_Consegna 1:_
Nel brano sugli orti di pace, quale espressione viene ribaltata dal nome del progetto?

_Brano del documento:_
Il contadino-educatore Zavalloni è stato tra gli ispiratori del progetto degli orti di pace, espressione che ribalta quella di orti di guerra, gli orti improvvisati che si diffusero nelle città durante la guerra per rispondere ai bisogni alimentari della popolazione. La diffusione della scuola di massa, in Italia, ha coinciso con la fine della civiltà contadina e l’avvio di un processo di omologazione culturale che ha progressivamente smussato le differenze culturali tra classi sociali, imponendo il modello borghese. Oggi non esiste più, in Italia, qualcosa come una “cultura contadina”. Chi ancora vive del lavoro con la terra quasi se ne vergogna. Zavalloni ricorda che quando, entrando in una classe, chiedeva quanti studenti erano figli di contadini, si alzavano pochissime mani; quando poi raccontava di essere lui stesso figlio di contadini, e spiegava l’importanza del mondo agricolo, le mani alzate aumentavano (Zavalloni 2010b, 11). Il progetto, che intende portare nelle scuole gli orti ed il lavoro della terra, dimostra come l’innovazione nella scuola non debba passare necessariamente attraverso la tecnologia. Lavorare la terra, per dei bambini di città, vuol dire recuperare abilità manuali, sviluppare l’osservazione, fare esperienze utili anche per la crescita delle conoscenze e della riflessione. Ma soprattutto, notava Zavalloni, significa “attenzione ai tempi dell’attesa, pazienza, maturazione di capacità previsionali” (Zavalloni 2010b, 24). Vuol dire imparare a fermarsi e ad aspettare: in una parola, a rispettare. E forse nulla è più urgente da imparare, per i bambini e per gli adulti che insegnano ai bambini.

_Consegna 2:_
Riporta tali e quali i record dalla riga che contiene «months [950, 585]» fino alla riga che contiene «center [124, 48].», entrambe incluse.

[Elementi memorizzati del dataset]
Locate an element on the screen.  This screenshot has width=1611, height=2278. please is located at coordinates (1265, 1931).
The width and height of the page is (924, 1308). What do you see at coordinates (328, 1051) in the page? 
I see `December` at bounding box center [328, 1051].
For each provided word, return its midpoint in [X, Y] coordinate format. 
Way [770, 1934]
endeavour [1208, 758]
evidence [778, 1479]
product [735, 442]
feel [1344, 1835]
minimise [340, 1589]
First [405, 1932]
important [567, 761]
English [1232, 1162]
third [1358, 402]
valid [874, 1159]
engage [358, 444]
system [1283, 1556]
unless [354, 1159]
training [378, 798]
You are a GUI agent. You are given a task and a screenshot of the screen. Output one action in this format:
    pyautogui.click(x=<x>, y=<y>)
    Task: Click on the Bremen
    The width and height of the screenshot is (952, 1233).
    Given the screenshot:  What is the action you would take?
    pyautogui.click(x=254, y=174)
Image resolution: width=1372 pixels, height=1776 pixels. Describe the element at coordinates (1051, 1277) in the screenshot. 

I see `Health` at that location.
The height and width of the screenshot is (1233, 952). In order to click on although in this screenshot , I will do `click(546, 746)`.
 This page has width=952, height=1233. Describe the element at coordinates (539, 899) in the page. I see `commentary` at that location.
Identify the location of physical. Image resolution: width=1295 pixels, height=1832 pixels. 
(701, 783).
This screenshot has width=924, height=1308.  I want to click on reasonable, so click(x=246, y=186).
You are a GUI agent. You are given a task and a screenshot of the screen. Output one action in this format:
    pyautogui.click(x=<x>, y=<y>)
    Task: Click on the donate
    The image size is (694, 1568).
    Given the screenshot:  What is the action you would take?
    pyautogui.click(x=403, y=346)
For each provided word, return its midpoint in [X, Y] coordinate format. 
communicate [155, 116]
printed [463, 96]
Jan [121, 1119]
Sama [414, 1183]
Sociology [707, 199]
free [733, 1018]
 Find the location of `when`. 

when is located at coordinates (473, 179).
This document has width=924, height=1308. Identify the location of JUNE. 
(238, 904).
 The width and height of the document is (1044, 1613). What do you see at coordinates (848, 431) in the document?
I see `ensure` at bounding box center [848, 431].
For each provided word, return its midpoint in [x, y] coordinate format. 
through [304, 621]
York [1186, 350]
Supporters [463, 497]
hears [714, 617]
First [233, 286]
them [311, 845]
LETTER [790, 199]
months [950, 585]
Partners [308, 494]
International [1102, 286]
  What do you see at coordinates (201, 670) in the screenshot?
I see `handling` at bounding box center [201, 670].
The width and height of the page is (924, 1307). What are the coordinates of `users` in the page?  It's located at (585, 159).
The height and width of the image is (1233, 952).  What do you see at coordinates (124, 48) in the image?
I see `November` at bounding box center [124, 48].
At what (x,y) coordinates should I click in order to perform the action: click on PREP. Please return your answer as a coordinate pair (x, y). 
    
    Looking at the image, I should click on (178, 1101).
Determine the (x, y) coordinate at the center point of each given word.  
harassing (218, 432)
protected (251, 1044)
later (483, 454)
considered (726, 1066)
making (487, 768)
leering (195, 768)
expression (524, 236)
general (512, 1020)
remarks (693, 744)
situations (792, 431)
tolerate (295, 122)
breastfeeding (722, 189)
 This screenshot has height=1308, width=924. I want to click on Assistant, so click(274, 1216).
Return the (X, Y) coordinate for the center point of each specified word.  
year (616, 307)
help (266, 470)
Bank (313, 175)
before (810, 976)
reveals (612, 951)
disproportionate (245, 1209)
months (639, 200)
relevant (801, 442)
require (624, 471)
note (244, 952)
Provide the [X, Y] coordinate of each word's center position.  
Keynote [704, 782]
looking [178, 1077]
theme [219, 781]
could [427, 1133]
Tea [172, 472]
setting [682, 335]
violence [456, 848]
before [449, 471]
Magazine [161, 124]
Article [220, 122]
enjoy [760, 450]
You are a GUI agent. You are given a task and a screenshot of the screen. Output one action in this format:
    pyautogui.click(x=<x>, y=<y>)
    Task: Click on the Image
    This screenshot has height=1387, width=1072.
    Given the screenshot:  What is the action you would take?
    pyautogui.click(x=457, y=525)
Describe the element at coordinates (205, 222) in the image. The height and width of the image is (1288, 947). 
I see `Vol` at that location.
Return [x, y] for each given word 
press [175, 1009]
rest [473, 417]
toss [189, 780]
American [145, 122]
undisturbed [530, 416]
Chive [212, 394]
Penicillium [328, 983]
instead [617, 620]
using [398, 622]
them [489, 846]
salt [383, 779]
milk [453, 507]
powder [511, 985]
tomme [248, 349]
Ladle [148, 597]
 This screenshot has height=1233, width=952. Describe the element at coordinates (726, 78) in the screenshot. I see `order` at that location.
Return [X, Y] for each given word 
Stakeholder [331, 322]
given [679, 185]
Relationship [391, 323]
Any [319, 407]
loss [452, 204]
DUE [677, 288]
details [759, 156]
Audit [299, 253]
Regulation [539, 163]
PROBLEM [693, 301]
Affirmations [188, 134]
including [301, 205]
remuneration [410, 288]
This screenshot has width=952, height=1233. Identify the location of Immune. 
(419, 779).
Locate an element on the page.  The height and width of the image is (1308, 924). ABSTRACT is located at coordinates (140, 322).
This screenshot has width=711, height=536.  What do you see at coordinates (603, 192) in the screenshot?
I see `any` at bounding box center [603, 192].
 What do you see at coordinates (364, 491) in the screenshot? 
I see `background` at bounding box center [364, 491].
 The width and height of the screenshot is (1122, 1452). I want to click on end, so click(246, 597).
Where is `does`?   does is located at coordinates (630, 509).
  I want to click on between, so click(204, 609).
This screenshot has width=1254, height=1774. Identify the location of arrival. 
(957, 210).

_Risposta corretta 1:_
L'espressione «orti di guerra».

_Risposta corretta 2:_
months [950, 585]
Partners [308, 494]
International [1102, 286]
  What do you see at coordinates (201, 670) in the screenshot?
I see `handling` at bounding box center [201, 670].
The width and height of the page is (924, 1307). What are the coordinates of `users` in the page?  It's located at (585, 159).
The height and width of the image is (1233, 952).  What do you see at coordinates (124, 48) in the image?
I see `November` at bounding box center [124, 48].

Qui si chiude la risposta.